**** SOURCE DATA

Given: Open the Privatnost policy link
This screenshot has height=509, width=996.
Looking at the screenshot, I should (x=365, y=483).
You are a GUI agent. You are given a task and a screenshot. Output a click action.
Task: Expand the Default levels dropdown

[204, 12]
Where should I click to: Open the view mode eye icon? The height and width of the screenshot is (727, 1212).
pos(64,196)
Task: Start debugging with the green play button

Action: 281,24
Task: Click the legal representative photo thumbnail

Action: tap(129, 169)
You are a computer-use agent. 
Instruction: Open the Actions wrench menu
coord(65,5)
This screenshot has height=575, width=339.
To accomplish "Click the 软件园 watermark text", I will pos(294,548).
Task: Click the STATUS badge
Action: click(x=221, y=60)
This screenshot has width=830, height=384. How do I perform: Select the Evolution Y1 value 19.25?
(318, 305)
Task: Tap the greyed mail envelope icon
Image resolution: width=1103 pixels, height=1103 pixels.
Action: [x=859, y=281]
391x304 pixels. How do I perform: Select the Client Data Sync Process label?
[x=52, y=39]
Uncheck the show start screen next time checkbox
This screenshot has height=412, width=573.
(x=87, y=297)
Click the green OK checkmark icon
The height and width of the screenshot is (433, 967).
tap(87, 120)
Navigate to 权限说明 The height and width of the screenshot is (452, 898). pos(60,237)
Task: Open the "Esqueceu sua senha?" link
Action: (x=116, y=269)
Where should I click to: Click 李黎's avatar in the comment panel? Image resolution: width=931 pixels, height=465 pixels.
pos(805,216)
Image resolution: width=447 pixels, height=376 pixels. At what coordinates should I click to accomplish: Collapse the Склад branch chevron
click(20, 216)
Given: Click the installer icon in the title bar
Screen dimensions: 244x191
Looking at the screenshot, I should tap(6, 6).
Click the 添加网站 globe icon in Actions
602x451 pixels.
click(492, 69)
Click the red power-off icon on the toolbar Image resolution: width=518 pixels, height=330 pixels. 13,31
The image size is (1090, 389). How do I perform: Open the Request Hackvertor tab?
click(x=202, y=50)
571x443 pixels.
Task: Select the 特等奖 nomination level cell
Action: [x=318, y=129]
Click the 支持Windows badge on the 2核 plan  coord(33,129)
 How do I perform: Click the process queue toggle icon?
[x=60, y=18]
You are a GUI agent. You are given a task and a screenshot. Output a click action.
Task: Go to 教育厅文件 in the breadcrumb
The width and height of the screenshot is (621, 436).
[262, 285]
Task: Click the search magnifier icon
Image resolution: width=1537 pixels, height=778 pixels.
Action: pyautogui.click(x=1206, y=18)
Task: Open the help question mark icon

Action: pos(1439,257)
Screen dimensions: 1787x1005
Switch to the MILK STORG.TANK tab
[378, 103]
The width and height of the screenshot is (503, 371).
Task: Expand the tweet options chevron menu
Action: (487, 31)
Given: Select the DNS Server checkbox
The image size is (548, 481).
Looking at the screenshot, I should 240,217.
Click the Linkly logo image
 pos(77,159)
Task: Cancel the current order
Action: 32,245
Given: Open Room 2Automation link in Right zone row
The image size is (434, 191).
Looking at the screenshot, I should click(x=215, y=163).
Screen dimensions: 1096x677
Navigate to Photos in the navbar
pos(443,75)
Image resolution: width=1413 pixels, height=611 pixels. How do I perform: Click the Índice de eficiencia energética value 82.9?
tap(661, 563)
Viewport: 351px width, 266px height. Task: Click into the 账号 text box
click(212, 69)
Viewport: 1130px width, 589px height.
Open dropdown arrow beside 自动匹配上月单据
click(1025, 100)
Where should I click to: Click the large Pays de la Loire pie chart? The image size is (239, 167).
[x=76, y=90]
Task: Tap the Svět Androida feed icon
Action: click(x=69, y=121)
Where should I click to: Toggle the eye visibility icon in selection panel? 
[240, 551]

********

EXERCISE DESCRIPTION: The whole of the data must be given back word for word.

ANSWER TO THE PROBLEM:
Given: Open the Privatnost policy link
This screenshot has height=509, width=996.
Looking at the screenshot, I should (x=365, y=483).
You are a GUI agent. You are given a task and a screenshot. Output a click action.
Task: Expand the Default levels dropdown

[204, 12]
Where should I click to: Open the view mode eye icon? The height and width of the screenshot is (727, 1212).
pos(64,196)
Task: Start debugging with the green play button

Action: 281,24
Task: Click the legal representative photo thumbnail

Action: tap(129, 169)
You are a computer-use agent. 
Instruction: Open the Actions wrench menu
coord(65,5)
This screenshot has height=575, width=339.
To accomplish "Click the 软件园 watermark text", I will pos(294,548).
Task: Click the STATUS badge
Action: click(x=221, y=60)
This screenshot has width=830, height=384. How do I perform: Select the Evolution Y1 value 19.25?
(318, 305)
Task: Tap the greyed mail envelope icon
Image resolution: width=1103 pixels, height=1103 pixels.
Action: [x=859, y=281]
391x304 pixels. How do I perform: Select the Client Data Sync Process label?
[x=52, y=39]
Uncheck the show start screen next time checkbox
This screenshot has height=412, width=573.
(x=87, y=297)
Click the green OK checkmark icon
The height and width of the screenshot is (433, 967).
tap(87, 120)
Navigate to 权限说明 The height and width of the screenshot is (452, 898). pos(60,237)
Task: Open the "Esqueceu sua senha?" link
Action: (x=116, y=269)
Where should I click to: Click 李黎's avatar in the comment panel? Image resolution: width=931 pixels, height=465 pixels.
pos(805,216)
Image resolution: width=447 pixels, height=376 pixels. At what coordinates should I click to accomplish: Collapse the Склад branch chevron
click(20, 216)
Given: Click the installer icon in the title bar
Screen dimensions: 244x191
Looking at the screenshot, I should tap(6, 6).
Click the 添加网站 globe icon in Actions
602x451 pixels.
click(492, 69)
Click the red power-off icon on the toolbar Image resolution: width=518 pixels, height=330 pixels. 13,31
The image size is (1090, 389). How do I perform: Open the Request Hackvertor tab?
click(x=202, y=50)
571x443 pixels.
Task: Select the 特等奖 nomination level cell
Action: [x=318, y=129]
Click the 支持Windows badge on the 2核 plan  coord(33,129)
 How do I perform: Click the process queue toggle icon?
[x=60, y=18]
You are a GUI agent. You are given a task and a screenshot. Output a click action.
Task: Go to 教育厅文件 in the breadcrumb
The width and height of the screenshot is (621, 436).
[262, 285]
Task: Click the search magnifier icon
Image resolution: width=1537 pixels, height=778 pixels.
Action: pyautogui.click(x=1206, y=18)
Task: Open the help question mark icon

Action: pos(1439,257)
Screen dimensions: 1787x1005
Switch to the MILK STORG.TANK tab
[378, 103]
The width and height of the screenshot is (503, 371).
Task: Expand the tweet options chevron menu
Action: (487, 31)
Given: Select the DNS Server checkbox
The image size is (548, 481).
Looking at the screenshot, I should 240,217.
Click the Linkly logo image
 pos(77,159)
Task: Cancel the current order
Action: 32,245
Given: Open Room 2Automation link in Right zone row
The image size is (434, 191).
Looking at the screenshot, I should click(x=215, y=163).
Screen dimensions: 1096x677
Navigate to Photos in the navbar
pos(443,75)
Image resolution: width=1413 pixels, height=611 pixels. How do I perform: Click the Índice de eficiencia energética value 82.9?
tap(661, 563)
Viewport: 351px width, 266px height. Task: Click into the 账号 text box
click(212, 69)
Viewport: 1130px width, 589px height.
Open dropdown arrow beside 自动匹配上月单据
click(1025, 100)
Where should I click to: Click the large Pays de la Loire pie chart? The image size is (239, 167).
[x=76, y=90]
Task: Tap the Svět Androida feed icon
Action: click(x=69, y=121)
Where should I click to: Toggle the eye visibility icon in selection panel? 
[240, 551]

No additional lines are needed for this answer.